[Aim of the exercise] Pictures excluded, copy word for word the lines from the one holding "This screenshot has width=998, height=1054." through the last line below.

[Data excerpts]
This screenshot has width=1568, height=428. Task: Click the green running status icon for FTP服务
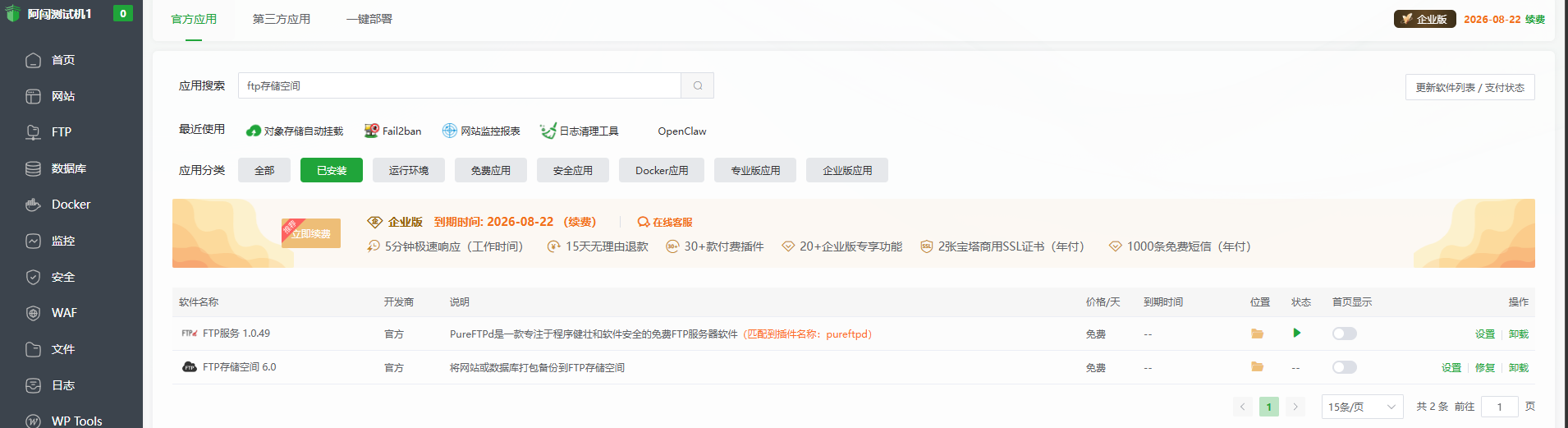1296,333
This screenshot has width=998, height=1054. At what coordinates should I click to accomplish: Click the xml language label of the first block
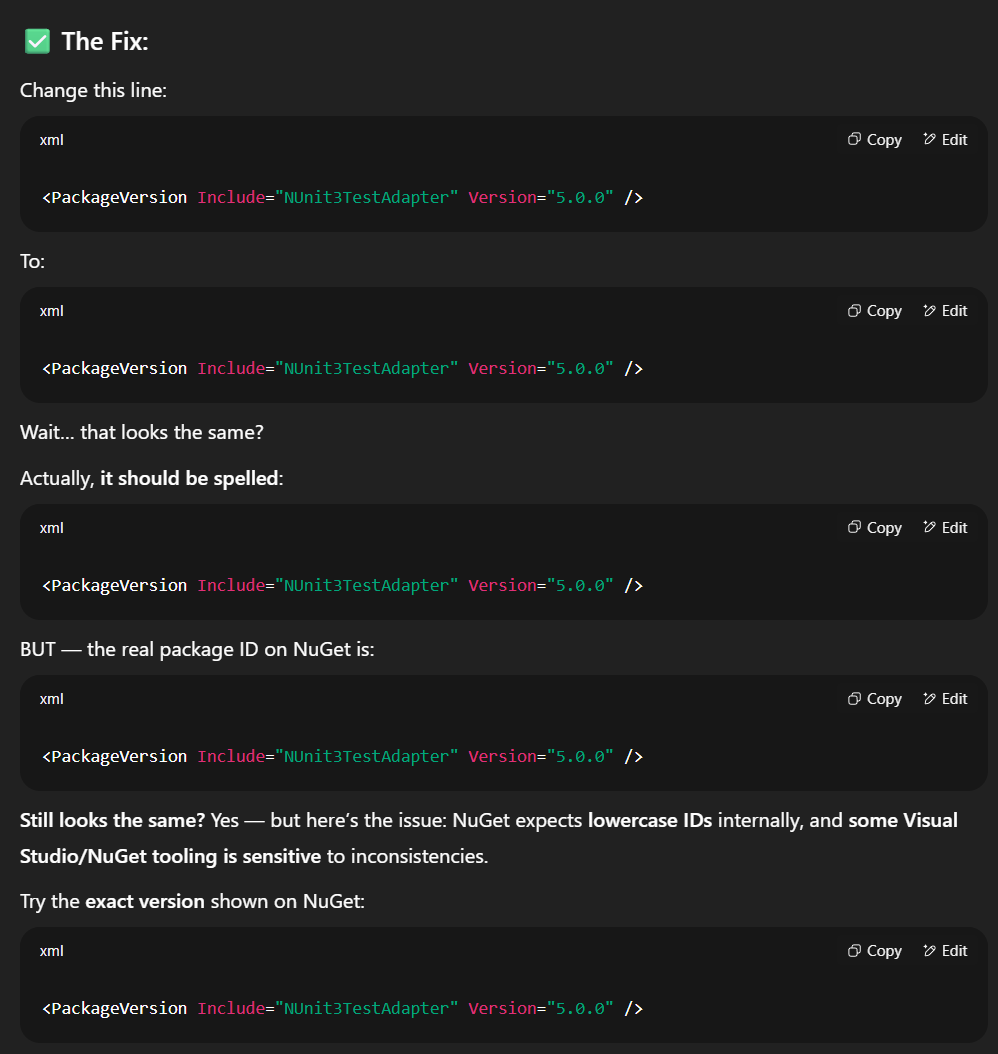click(52, 140)
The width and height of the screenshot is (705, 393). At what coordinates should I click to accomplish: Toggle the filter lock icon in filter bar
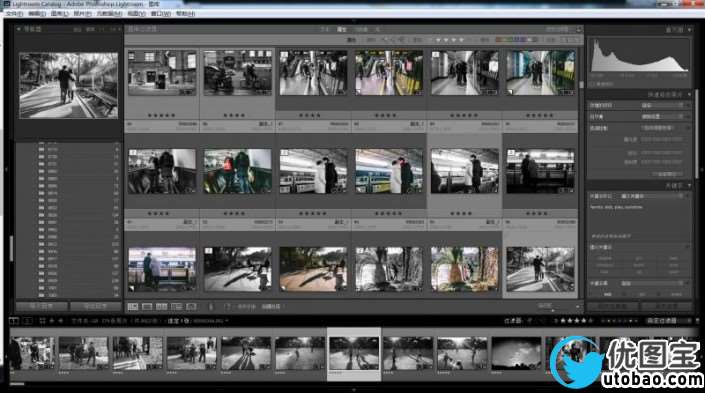(x=579, y=29)
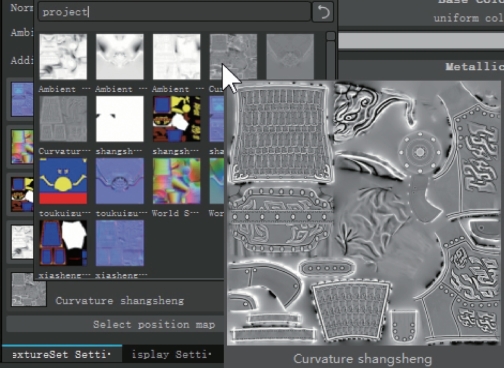
Task: Select the colorful shangsheng ID map thumbnail
Action: pyautogui.click(x=176, y=119)
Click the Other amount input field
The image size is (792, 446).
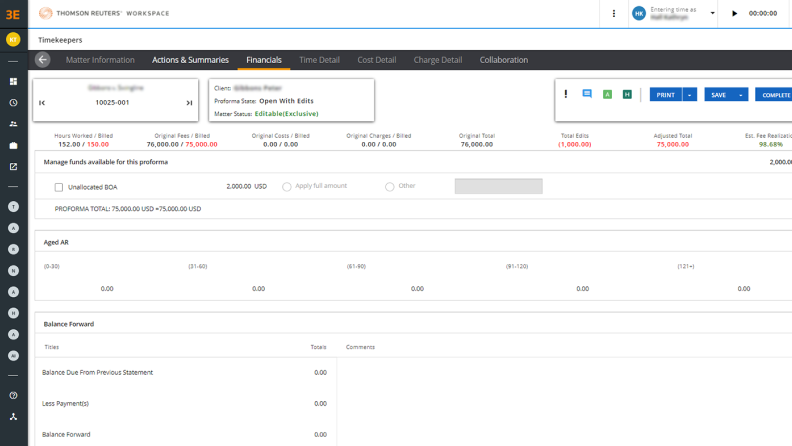coord(498,186)
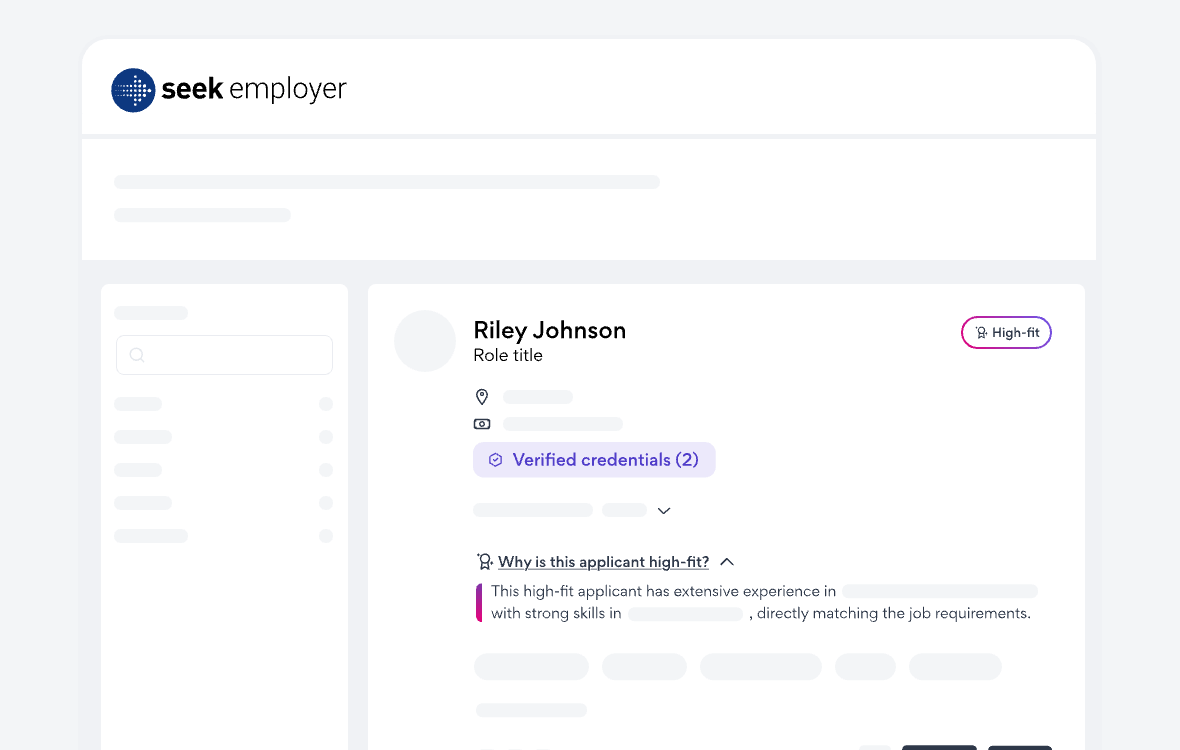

[Exercise answer]
This screenshot has width=998, height=1054. At what coordinates should I click to accomplish: Click the xml language label of the first block
click(52, 140)
The width and height of the screenshot is (705, 393). At what coordinates should I click to accomplish: Toggle the filter lock icon in filter bar
(x=579, y=29)
Task: Select the colorful shangsheng ID map thumbnail
Action: pyautogui.click(x=176, y=119)
Click the Other amount input field
The image size is (792, 446).
coord(498,186)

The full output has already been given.